*** Information provided Section Begins ***

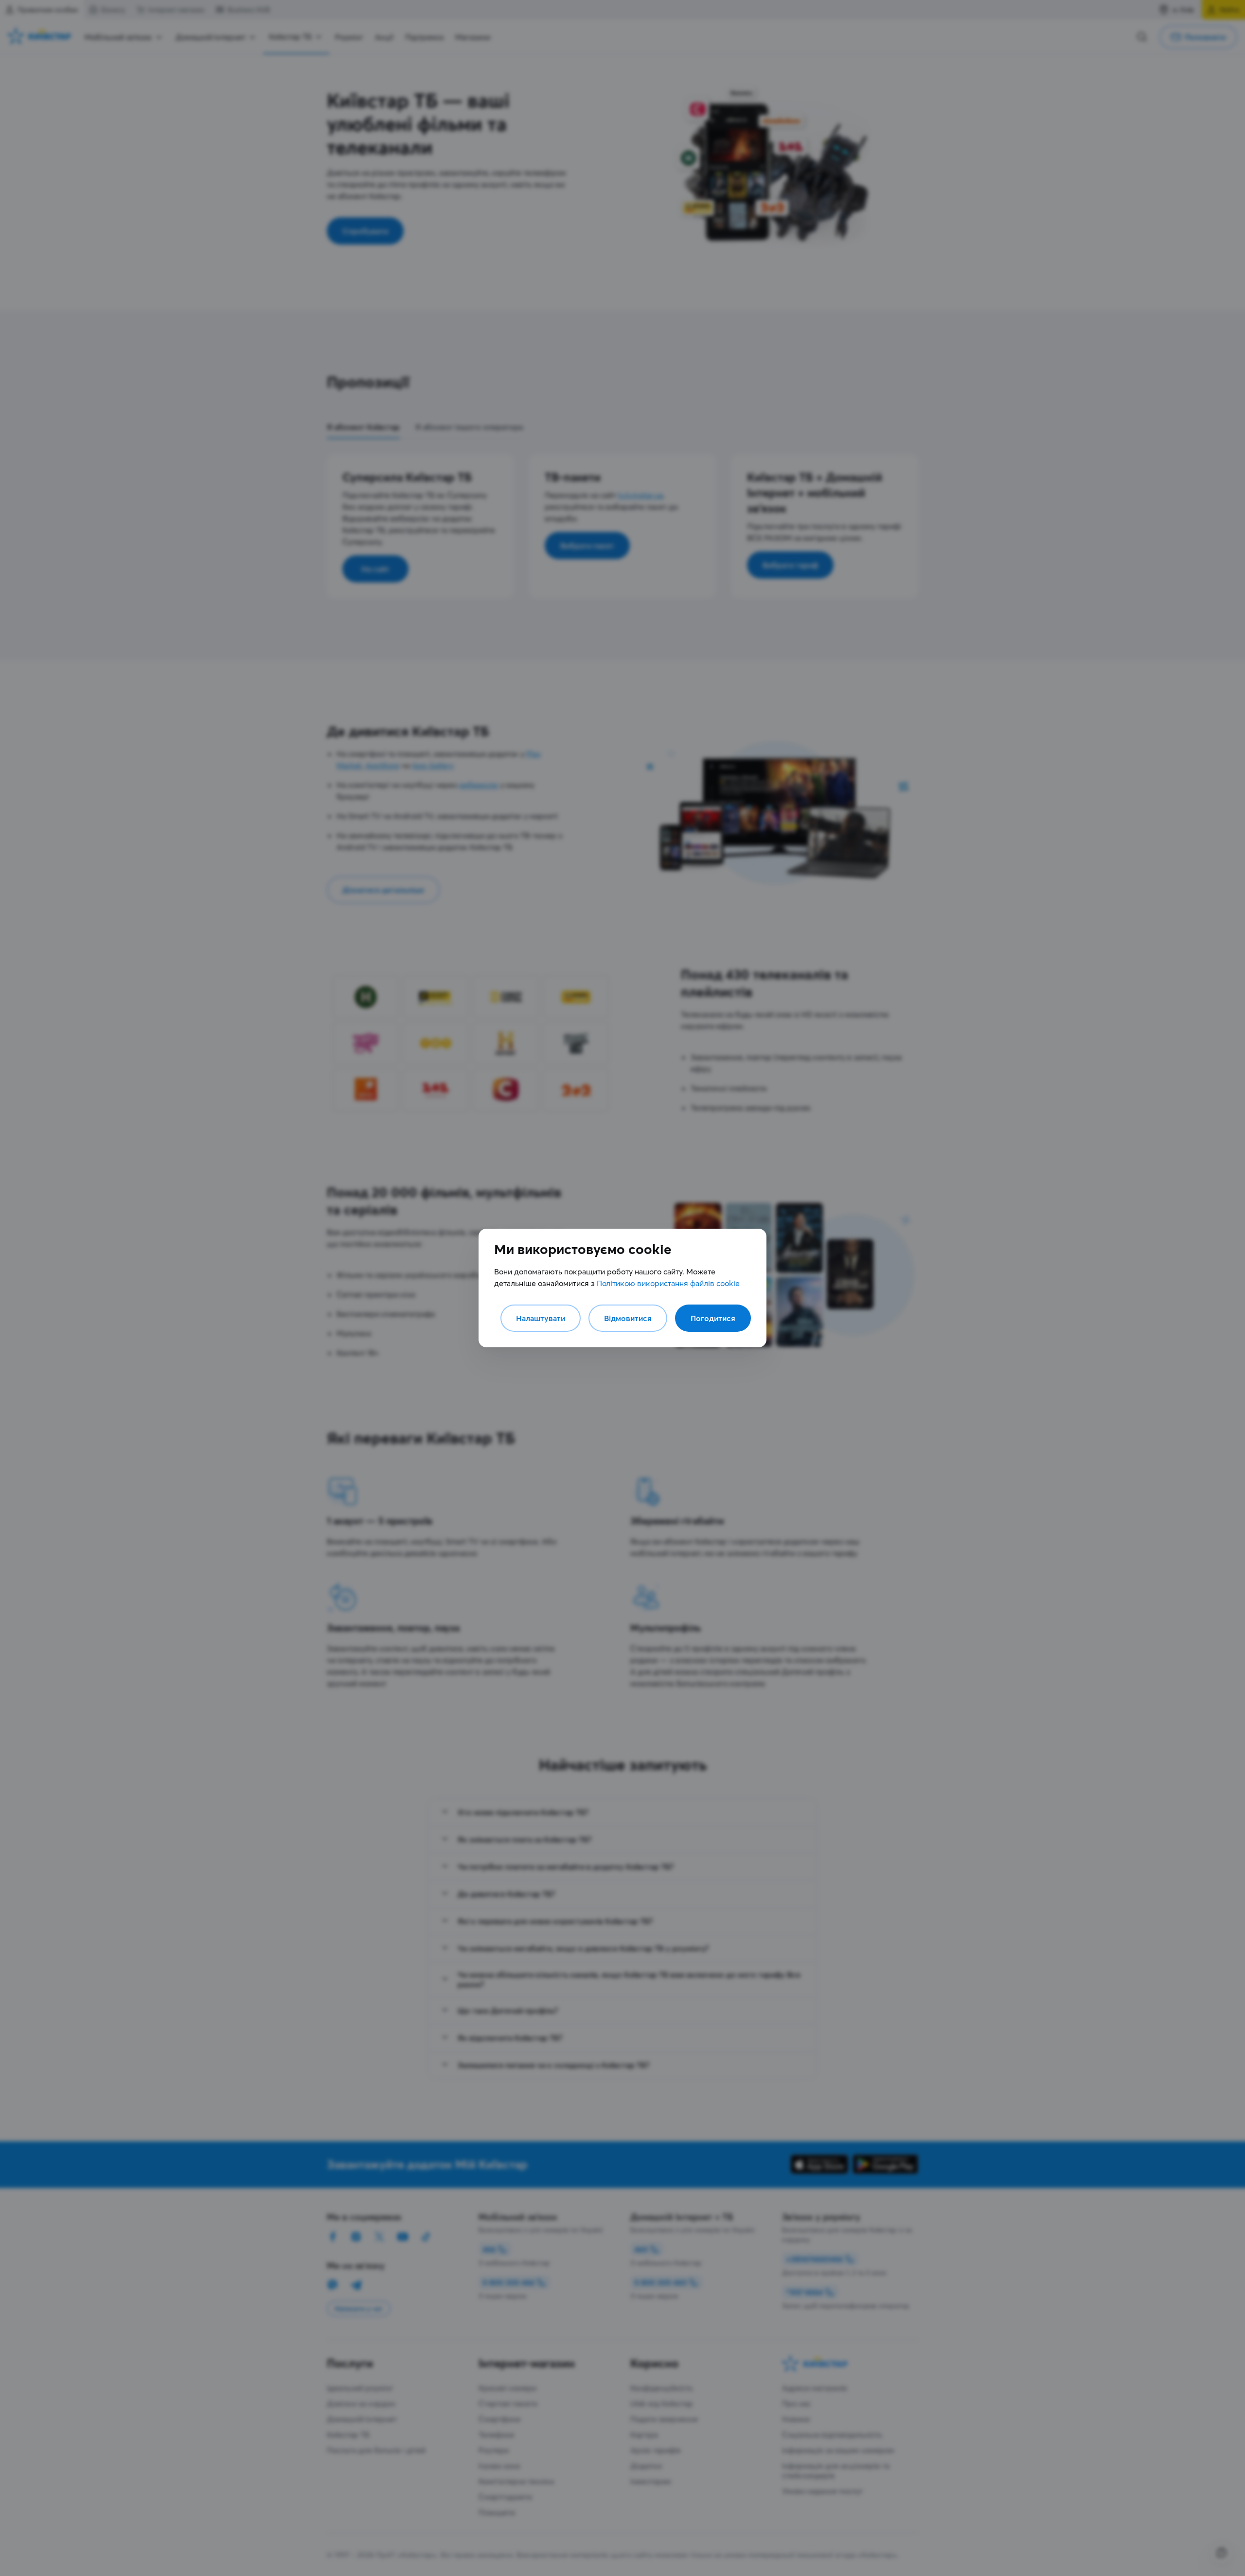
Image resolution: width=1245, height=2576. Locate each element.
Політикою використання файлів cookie (668, 1283)
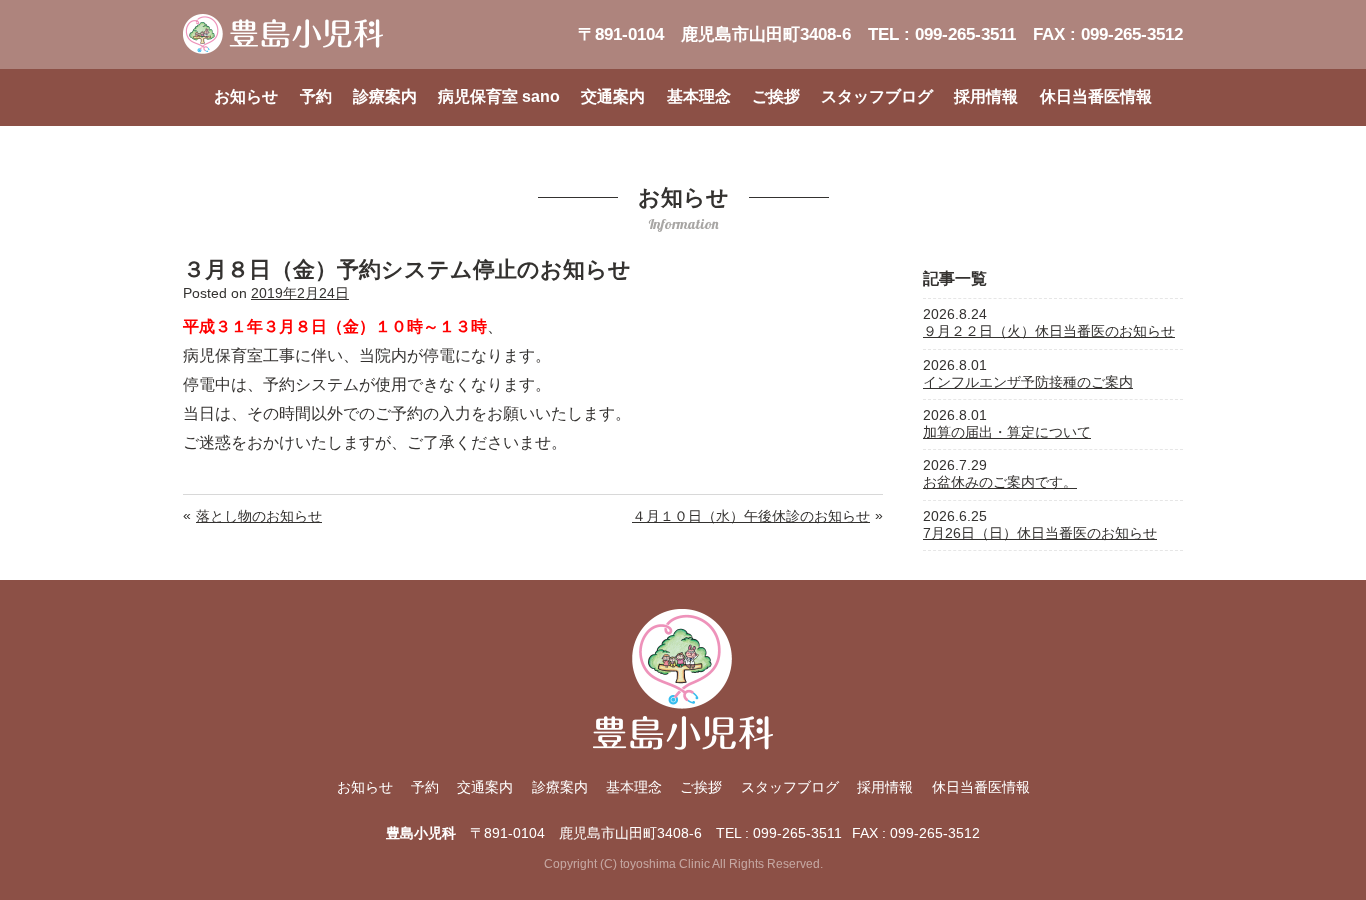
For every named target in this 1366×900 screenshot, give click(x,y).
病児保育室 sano (499, 96)
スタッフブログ (877, 96)
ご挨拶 (776, 96)
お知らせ (246, 96)
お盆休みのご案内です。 (1000, 482)
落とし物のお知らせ (259, 516)
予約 (316, 96)
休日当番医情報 (1096, 96)
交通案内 (613, 96)
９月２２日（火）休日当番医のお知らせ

*** Information provided Section Ends ***

What you will do » Wherever a picture appears in the records above, skip it and retype everything else exactly.

Exercise output »
Image resolution: width=1245, height=2576. Locate each element.
Політикою використання файлів cookie (668, 1283)
For every named target in this 1366×900 screenshot, give click(x,y).
病児保育室 sano (499, 96)
スタッフブログ (877, 96)
ご挨拶 (776, 96)
お知らせ (246, 96)
お盆休みのご案内です。 (1000, 482)
落とし物のお知らせ (259, 516)
予約 (316, 96)
休日当番医情報 (1096, 96)
交通案内 (613, 96)
９月２２日（火）休日当番医のお知らせ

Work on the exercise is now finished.